“She isn’t normally like this,” her son assured me. “I promise, she doesn’t always act this way! She’s actually very sweet and calm, usually,” he sighed.
“I believe you,” I said, trying to reassure him.
I did believe him. The truth is, moving a person with dementia into a care community is hard. The first day almost never goes well.
Families are always anxious and often upset when their loved ones move into long-term care. That first day, those first hours, especially, are very hard on everyone. I do my best to reassure families about that, because I often find them apologizing for their loved one.
I’ve seen a lot of first days. I’ve seen a lot of move-ins. Some people with dementia adjust to the new care community within a matter of hours. (It’s rare, but it does happen.) For others, it can take two weeks. Most people are somewhere in the middle–I would say, on average, it takes most people with dementia 3 days to adjust to a new place.

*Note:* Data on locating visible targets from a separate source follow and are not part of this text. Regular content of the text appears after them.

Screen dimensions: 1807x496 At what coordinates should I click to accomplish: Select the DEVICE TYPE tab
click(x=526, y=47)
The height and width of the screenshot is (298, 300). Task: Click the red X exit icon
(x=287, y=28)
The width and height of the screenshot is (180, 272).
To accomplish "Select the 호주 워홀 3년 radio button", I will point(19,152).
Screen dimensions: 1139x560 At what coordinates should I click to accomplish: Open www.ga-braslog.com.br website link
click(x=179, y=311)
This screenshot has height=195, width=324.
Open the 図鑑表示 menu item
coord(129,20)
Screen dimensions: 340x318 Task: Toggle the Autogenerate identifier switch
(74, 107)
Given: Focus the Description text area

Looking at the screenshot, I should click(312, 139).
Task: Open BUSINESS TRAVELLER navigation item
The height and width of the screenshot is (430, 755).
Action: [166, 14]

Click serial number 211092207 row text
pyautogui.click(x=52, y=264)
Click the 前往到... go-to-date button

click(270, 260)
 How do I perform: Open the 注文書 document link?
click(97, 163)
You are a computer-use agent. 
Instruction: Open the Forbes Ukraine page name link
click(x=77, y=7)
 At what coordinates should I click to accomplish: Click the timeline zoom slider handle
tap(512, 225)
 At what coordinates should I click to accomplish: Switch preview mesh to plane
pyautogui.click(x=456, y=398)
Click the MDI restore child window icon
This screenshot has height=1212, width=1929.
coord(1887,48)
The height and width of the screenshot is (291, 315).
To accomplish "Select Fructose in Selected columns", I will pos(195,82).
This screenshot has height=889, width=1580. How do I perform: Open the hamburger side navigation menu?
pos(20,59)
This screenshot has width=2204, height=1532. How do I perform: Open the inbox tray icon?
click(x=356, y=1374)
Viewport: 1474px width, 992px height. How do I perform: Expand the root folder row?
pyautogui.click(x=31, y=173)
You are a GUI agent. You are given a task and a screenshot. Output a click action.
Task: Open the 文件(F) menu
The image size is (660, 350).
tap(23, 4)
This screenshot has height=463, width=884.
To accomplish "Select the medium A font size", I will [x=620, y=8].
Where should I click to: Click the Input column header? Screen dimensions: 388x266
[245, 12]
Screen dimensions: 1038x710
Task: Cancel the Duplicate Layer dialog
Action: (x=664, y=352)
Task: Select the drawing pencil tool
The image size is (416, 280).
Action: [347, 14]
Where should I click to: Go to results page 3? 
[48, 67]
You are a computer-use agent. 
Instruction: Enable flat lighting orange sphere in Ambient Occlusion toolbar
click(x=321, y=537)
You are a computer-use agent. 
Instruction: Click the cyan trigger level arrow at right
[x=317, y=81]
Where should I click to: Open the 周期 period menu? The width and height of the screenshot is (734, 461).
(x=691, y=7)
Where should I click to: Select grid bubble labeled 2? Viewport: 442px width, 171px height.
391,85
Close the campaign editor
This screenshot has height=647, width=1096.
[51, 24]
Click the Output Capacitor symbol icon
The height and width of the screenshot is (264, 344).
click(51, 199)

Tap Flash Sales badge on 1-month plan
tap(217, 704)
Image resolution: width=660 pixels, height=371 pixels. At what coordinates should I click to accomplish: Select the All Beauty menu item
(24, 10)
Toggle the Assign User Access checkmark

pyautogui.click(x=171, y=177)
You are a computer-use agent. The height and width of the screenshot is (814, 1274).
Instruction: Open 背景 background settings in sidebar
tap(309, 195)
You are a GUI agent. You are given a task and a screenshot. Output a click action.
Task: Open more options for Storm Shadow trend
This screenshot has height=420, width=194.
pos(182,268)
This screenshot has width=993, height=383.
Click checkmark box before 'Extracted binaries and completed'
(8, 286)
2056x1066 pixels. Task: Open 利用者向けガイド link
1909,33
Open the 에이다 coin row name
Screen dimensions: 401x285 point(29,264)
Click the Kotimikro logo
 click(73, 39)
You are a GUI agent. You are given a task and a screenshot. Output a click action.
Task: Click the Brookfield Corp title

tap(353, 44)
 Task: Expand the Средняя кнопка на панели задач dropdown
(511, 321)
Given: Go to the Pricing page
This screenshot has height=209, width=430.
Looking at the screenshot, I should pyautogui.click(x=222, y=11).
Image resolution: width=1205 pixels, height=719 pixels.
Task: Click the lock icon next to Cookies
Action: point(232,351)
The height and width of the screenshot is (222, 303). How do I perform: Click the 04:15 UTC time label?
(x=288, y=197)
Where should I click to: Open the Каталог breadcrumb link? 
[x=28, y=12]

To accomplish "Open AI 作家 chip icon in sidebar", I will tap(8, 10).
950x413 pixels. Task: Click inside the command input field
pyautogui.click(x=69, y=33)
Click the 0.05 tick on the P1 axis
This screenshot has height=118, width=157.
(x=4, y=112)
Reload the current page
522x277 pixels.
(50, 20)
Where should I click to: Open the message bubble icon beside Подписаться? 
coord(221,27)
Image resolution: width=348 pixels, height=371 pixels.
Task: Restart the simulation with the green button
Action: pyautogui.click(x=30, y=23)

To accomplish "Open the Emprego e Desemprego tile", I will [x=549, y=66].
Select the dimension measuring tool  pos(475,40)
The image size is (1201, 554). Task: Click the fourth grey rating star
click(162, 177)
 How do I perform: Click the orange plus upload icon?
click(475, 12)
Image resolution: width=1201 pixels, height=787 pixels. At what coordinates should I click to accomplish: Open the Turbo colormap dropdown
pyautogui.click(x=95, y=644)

I once had a resident who only spoke Spanish. (I speak some Spanish, but I’m nowhere near fluent.) She screamed at me and my staff in Spanish for hours on end. She threw a huge Bible at us.
I had another resident try to climb a fence. She dug her nails into my skin when I tried to help her down.
But those are the really, really tough move-ins. For the most part, it’s never that bad. I even have some residents who are all smiles the second they see their new bedroom.
To families moving their loved ones into long-term care I say this: expect some drama, hope for the best, and let the staff help you. Don’t try to do it all on your own. And don’t apologize.